Nearly 3,000 jobs will be lost at stricken group Clinton Cards with the closure of 350 of its stores across the country as administrators try to shore up its business and find a buyer.
Starting next week, 2,800 full and part-time staff are expected to lose their jobs as part of a wave of closures that will continue into June.
All of the group’s Birthdays stores will shut as well as roughly 200 Clintons-branded stores as administrators try to reduce the burden of its “untenable retail estate”.
The ailing high street retailer, which has 784 stores and employs more than 8,000 staff in total, collapsed into administration last week after its biggest supplier American Greetings called in a £35m debt.

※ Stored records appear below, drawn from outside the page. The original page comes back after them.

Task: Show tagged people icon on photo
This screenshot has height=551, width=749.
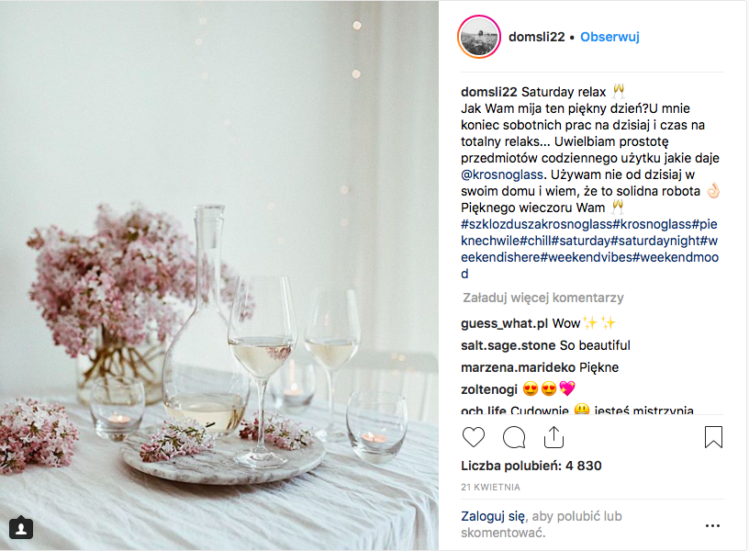Action: (21, 528)
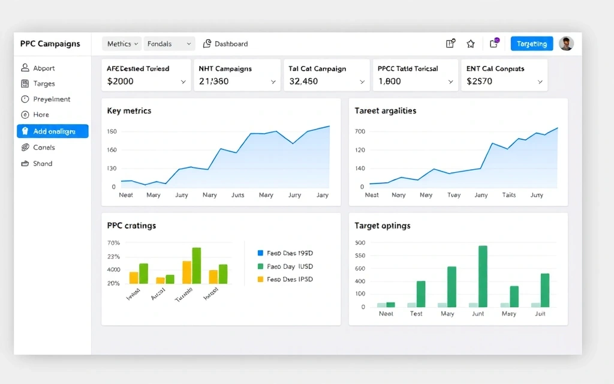Switch to the Dashboard tab
Screen dimensions: 614x384
(226, 43)
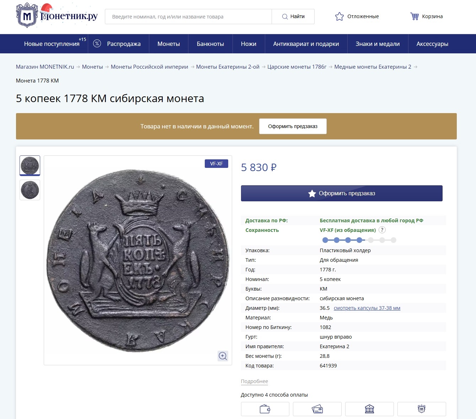Choose the bank card payment icon
The height and width of the screenshot is (419, 476).
pyautogui.click(x=317, y=409)
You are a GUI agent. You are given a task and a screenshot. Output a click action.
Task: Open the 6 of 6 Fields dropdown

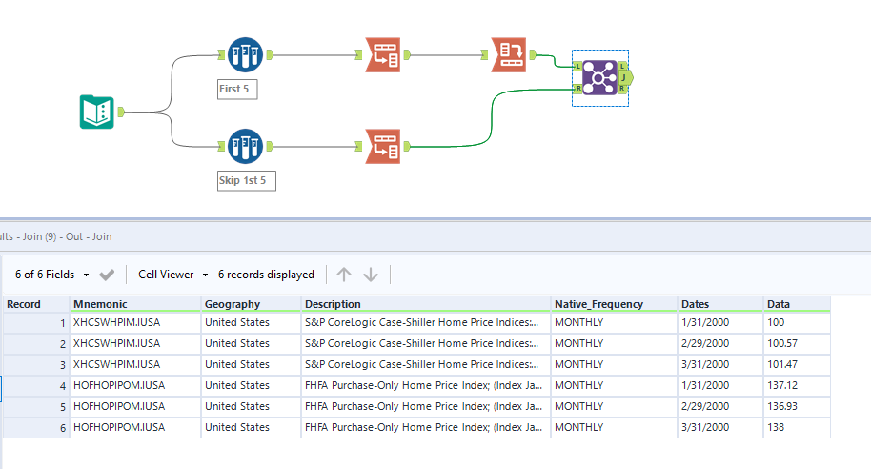51,275
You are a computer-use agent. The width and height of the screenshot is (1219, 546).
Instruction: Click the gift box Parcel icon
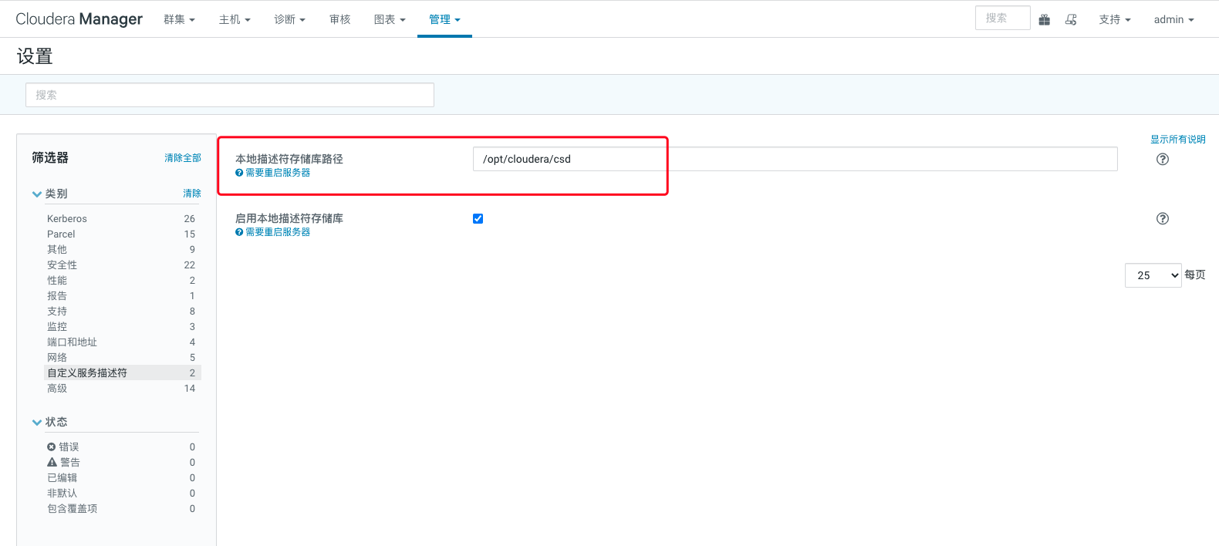pos(1044,19)
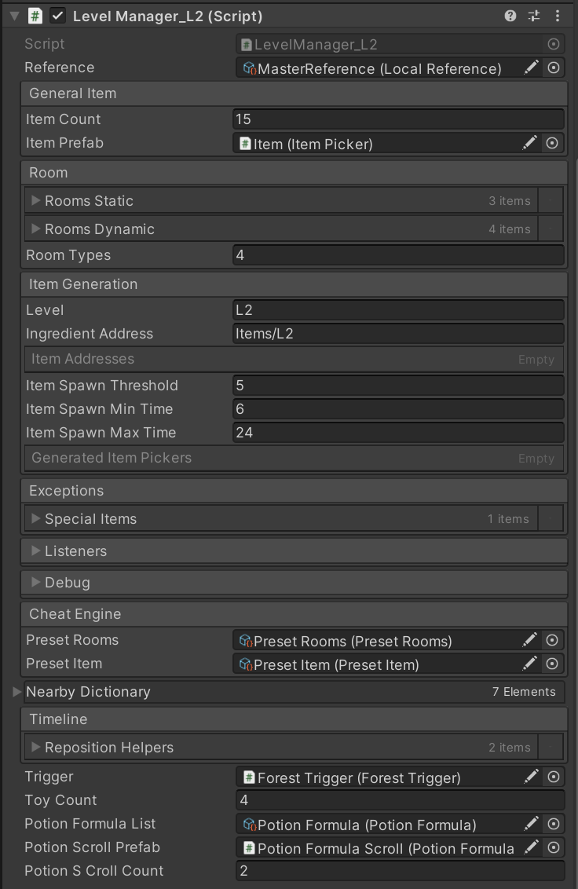Open the object picker for Trigger field
The height and width of the screenshot is (889, 578).
pyautogui.click(x=554, y=777)
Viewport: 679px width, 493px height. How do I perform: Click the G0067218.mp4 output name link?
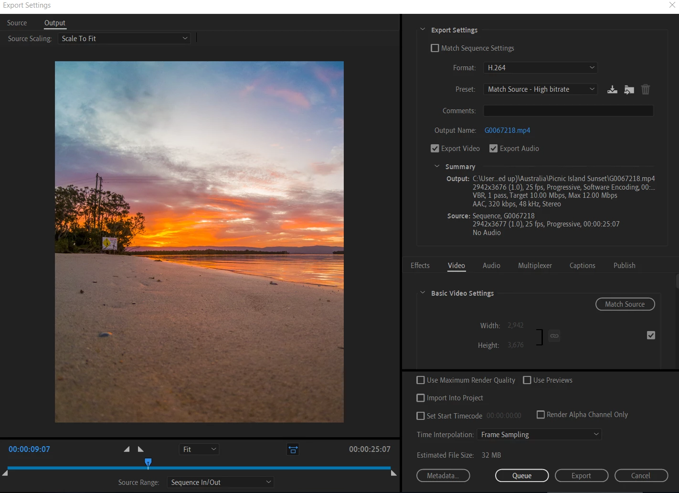tap(507, 130)
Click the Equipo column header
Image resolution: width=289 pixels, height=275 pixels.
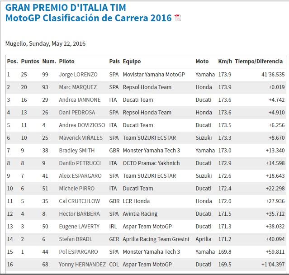tap(132, 62)
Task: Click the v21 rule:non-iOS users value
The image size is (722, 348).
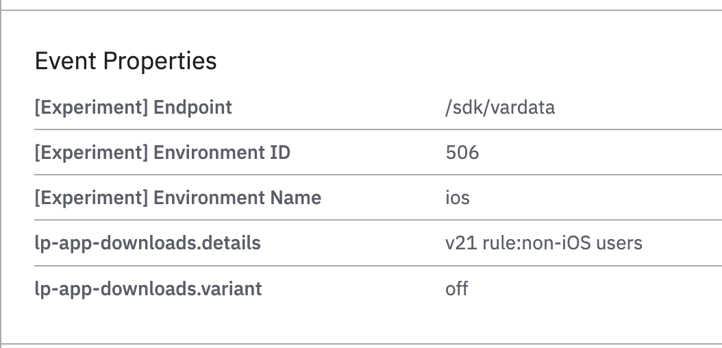Action: tap(543, 243)
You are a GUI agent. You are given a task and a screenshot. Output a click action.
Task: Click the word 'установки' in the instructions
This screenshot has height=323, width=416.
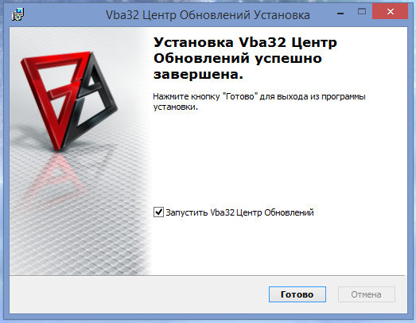coord(175,107)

It followed months of dire trading in which Clinton had suffered against competition from supermarkets and online retailers such as Funky Pigeon and Moonpig.
The joint administrators, appointed on May 9, have been seeking to sell the business as a going concern.
But Peter Saville, joint administrator from Zolfo Cooper, said last night: “Given the sheer size of the Clinton Cards retail estate and the overall performance, we were left with no alternative to today’s difficult decision.
“I am hopeful the action we have taken will allow us to preserve value in the core underlying business, thereby allowing us and potential buyers to focus on a profitable and viable retail estate going forward.”
There have been reports that WHSmith, which bought the online personalised greetings card brand Funky Pigeon in 2010, could be interested in buying up to 350 stores.
And Wakefield-based Card Factory, Clinton’s biggest competitor with 596 stores, is also thought to have approached administrators.
Clinton recorded a pre-tax loss of £3.7m in the 26 weeks to January 29, compared with a profit of £11.7m in the previous year, and had warned that the second half of the year would be below expectations.
Its shares had lost more than 80 per cent of their value since the start of 2010.
Last week, it revealed more poor trading for the 14 weeks since January 29, with same-store sales down 3.5 per cent.
Chief executive Darcy Willson-Rymer carried out a strategic review over the past six months, which is understood to have included a fruitless search for a buyer for all of the business or its Birthdays chain.
The group was the UK’s largest specialist retailer of greetings cards and was founded by chairman Don Lewin in Epping, Essex, in 1968.
It has more than 50 stores in Yorkshire, employing around 500 staff, including seven Birthdays stores.
The group’s collapse is another blow to the high street after recent high-profile casualties, including video games retailer Game Group, fashion chain Peacocks and outdoor specialist Blacks Leisure.
An announcement on which stores will close and exact figures on job losses will be confirmed no earlier than tomorrow.